Elucidating the inhibitory potential of Vitamin A against fibrillation and amyloid associated cytotoxicity.

Abstract

Protein aggregation and amyloid fibrillation are associated with many serious human pathophysiologies like Alzheimer's, Parkinson's diseases, type II diabetes etc. A powerful strategy for controlling and understanding amyloid protein aggregation is the modulation of protein self-assembly. In this study, anti-fibrillation activity of vitamin A (VA) and its effect on the kinetics of amyloid formation of Aβ-42 peptide was investigated by employing various spectroscopic, imaging and computational approaches.
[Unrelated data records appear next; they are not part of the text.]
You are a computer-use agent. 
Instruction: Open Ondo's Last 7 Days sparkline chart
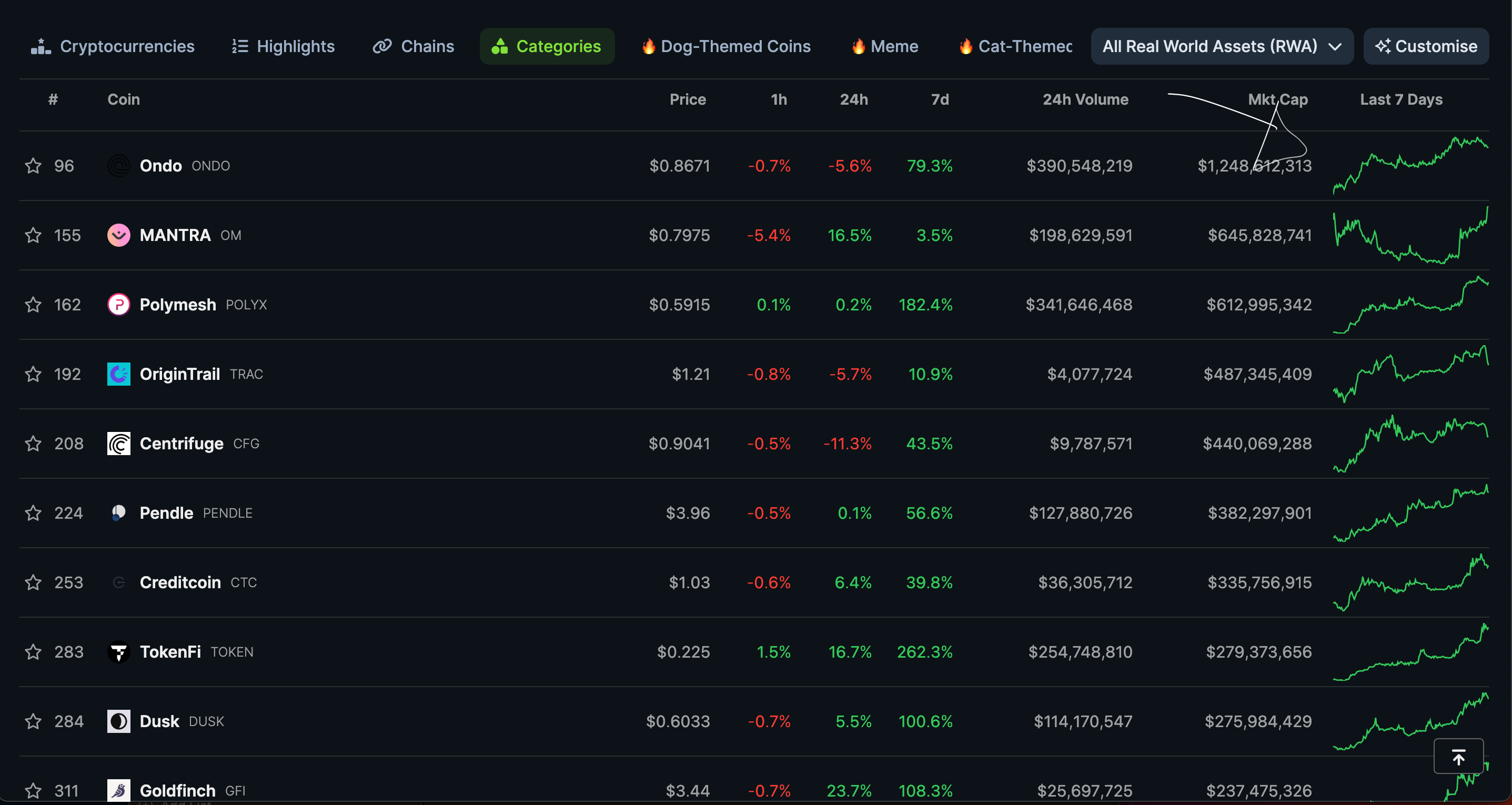coord(1410,166)
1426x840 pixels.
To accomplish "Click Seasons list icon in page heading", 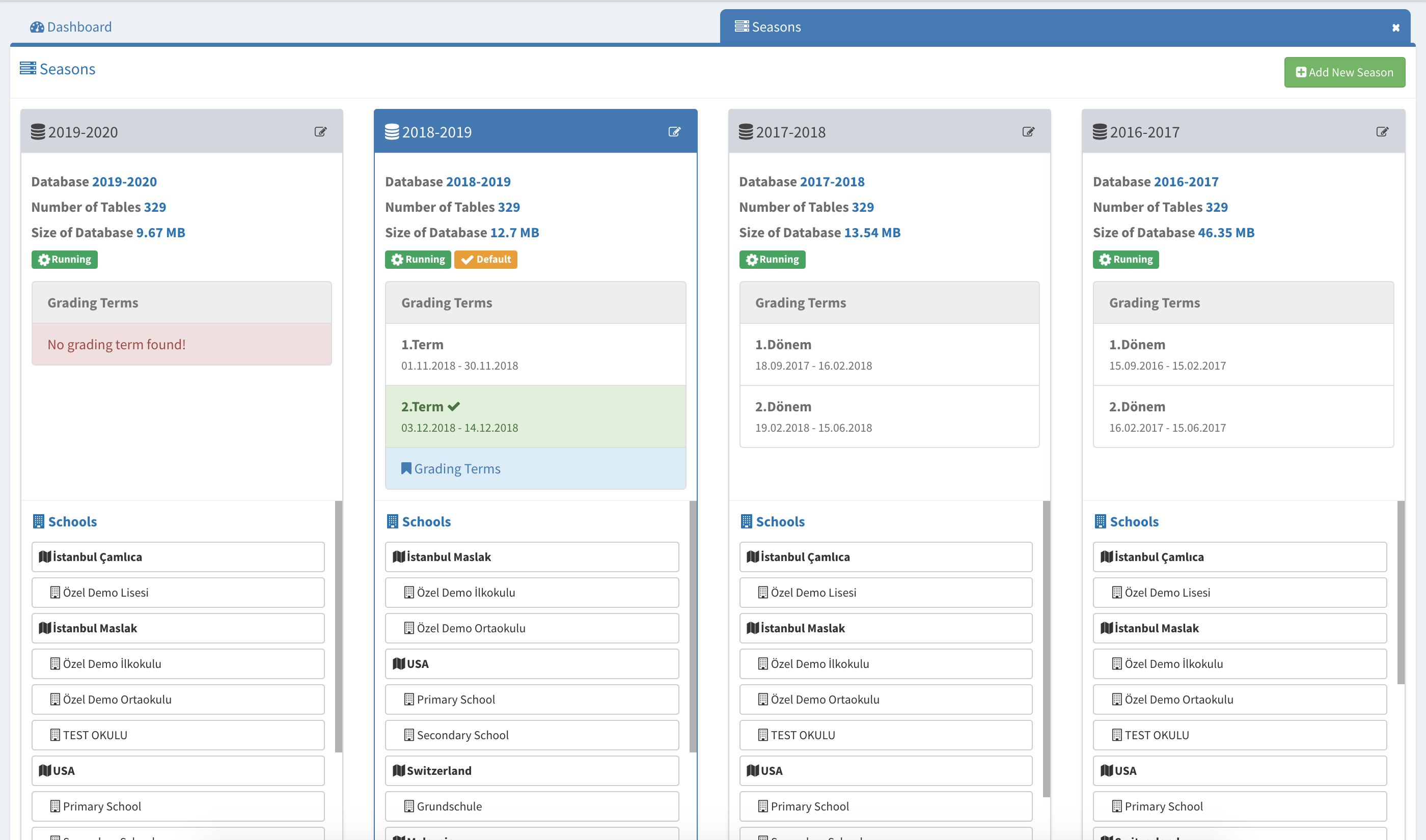I will click(x=28, y=69).
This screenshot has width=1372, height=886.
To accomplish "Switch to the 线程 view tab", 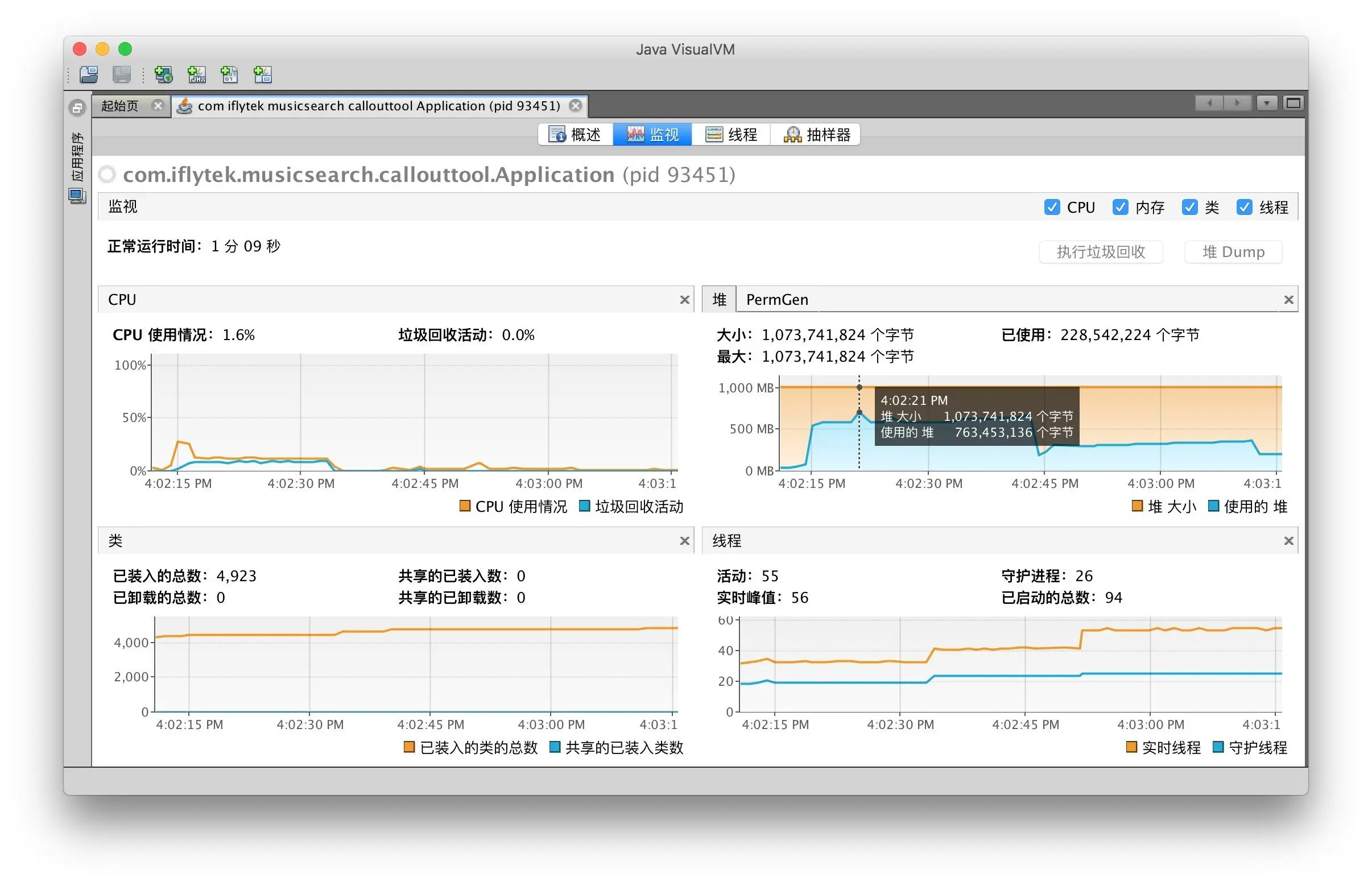I will pyautogui.click(x=731, y=135).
The present data of Thioflavin T (ThT) fluorescence assay, circular dichroism (CD), dynamic light scattering assay, transmission electron microscopy and cell cytotoxicity assay demonstrated that vitamin A significantly inhibits fibril formation. Our experimental studies inferred that Vitamin A protects human neuroblastoma cell line (SH-SY5Y) and the neuroprotective effect against amyloid induced cytotoxicity is through modification of the amyloid formation towards formation of nontoxic aggregates. Molecular docking demonstrated that vitamin A interacts with Aβ-42 through hydrophobic interactions as well as hydrogen bonding. Therefore, the study signifies the role of vitamin A as a potential molecule in preventing Aβ-42 aggregation and associated pathophysiology. Hence, Vitamin A and related compounds can thus act as effective inhibitors in the therapeutic development to combat systemic amyloidosis.